Stivarga is a multi-kinase inhibitor that blocks several enzymes that promote cancer growth. The drug was reviewed under the FDA’s priority review program that provides an expedited six-month review for drugs that offer major advances in treatment or that provide treatment when no adequate therapy exists.
Stivarga is being approved one month ahead of the product’s prescription drug user fee goal date of Oct. 27, 2012, the date the agency was scheduled to complete review of the drug application.
“Stivarga is the latest colorectal cancer treatment to demonstrate an ability to extend patients’ lives and is the second drug approved for patients with colorectal cancer in the past two months,” said Richard Pazdur, M.D., director of the Office of Hematology and Oncology Products in FDA’s Center for Drug Evaluation and Research.
According to the Centers for Disease Control and Prevention, colorectal cancer is the third most common cancer in men and in women and the third leading cause of cancer death in men and in women in the United States.
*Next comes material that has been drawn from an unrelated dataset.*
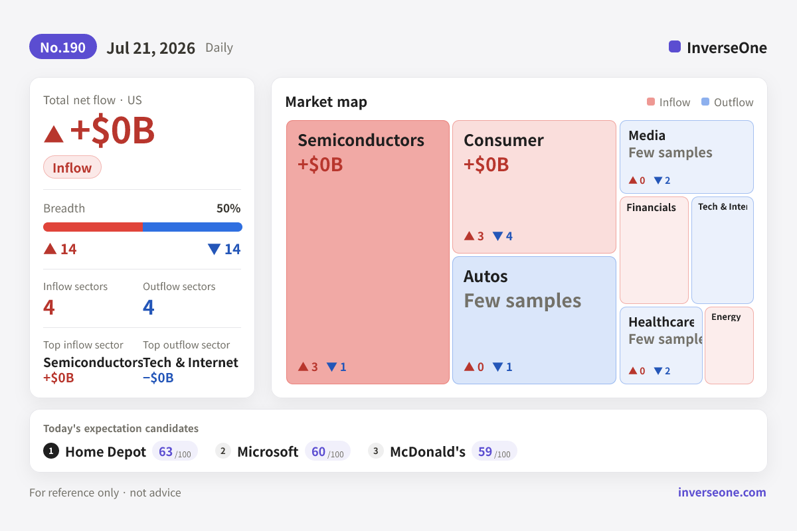Click the red up triangle next to breadth count 14
Screen dimensions: 797x531
click(50, 249)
The National Institutes of Health estimates 143,460 Americans will be diagnosed with colorectal cancer, and 51,690 will die from the disease in 2012.
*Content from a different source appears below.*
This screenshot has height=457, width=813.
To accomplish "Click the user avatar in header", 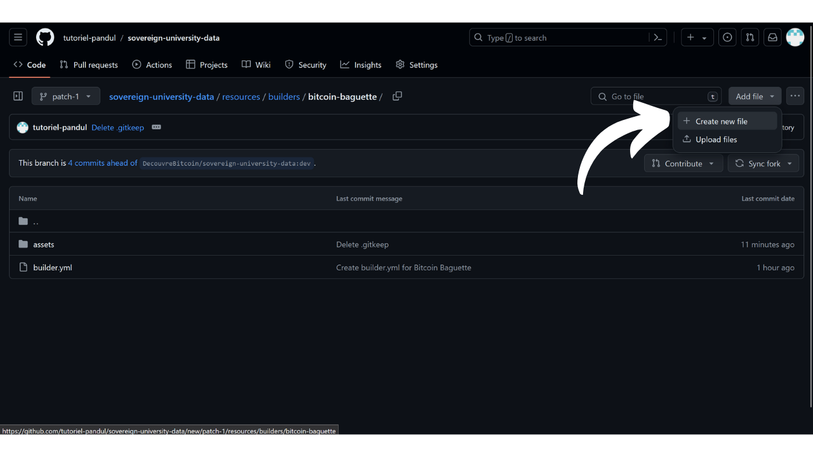I will (x=795, y=37).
The safety and effectiveness of Stivarga were evaluated in a single clinical study of 760 patients with previously treated metastatic colorectal cancer. Patients were randomly assigned to receive Stivarga or placebo in addition to best supportive care (BSC), which includes treatments to help manage side effects and symptoms of cancer. Patients received treatment until their cancers progressed or side effects became unacceptable.
Study results showed patients treated with Stivarga plus BSC lived a median of 6.4 months compared to a median of five months in patients treated with placebo plus BSC. Results also showed patients treated with Stivarga plus BSC experienced a delay in tumor growth (progression-free survival) for a median of two months compared to a median of 1.7 months in patients receiving placebo plus BSC.
Stivarga is being approved with a Boxed Warning alerting patients and health care professionals that severe and fatal liver toxicity occurred in patients treated with Stivarga during clinical studies. The most common side effects reported in patients treated with Stivarga include weakness or fatigue, loss of appetite, hand-foot syndrome (also called palmar-plantar erythrodysesthesia), diarrhea, mouth sores (mucositis), weight loss, infection, high blood pressure, and changes in voice volume or quality (dysphonia).
In August 2012, the FDA approved Zaltrap (ziv-aflibercept) for use in combination with a FOLFIRI (folinic acid, fluorouracil and irinotecan) chemotherapy regimen to treat adults with metastatic colorectal cancer.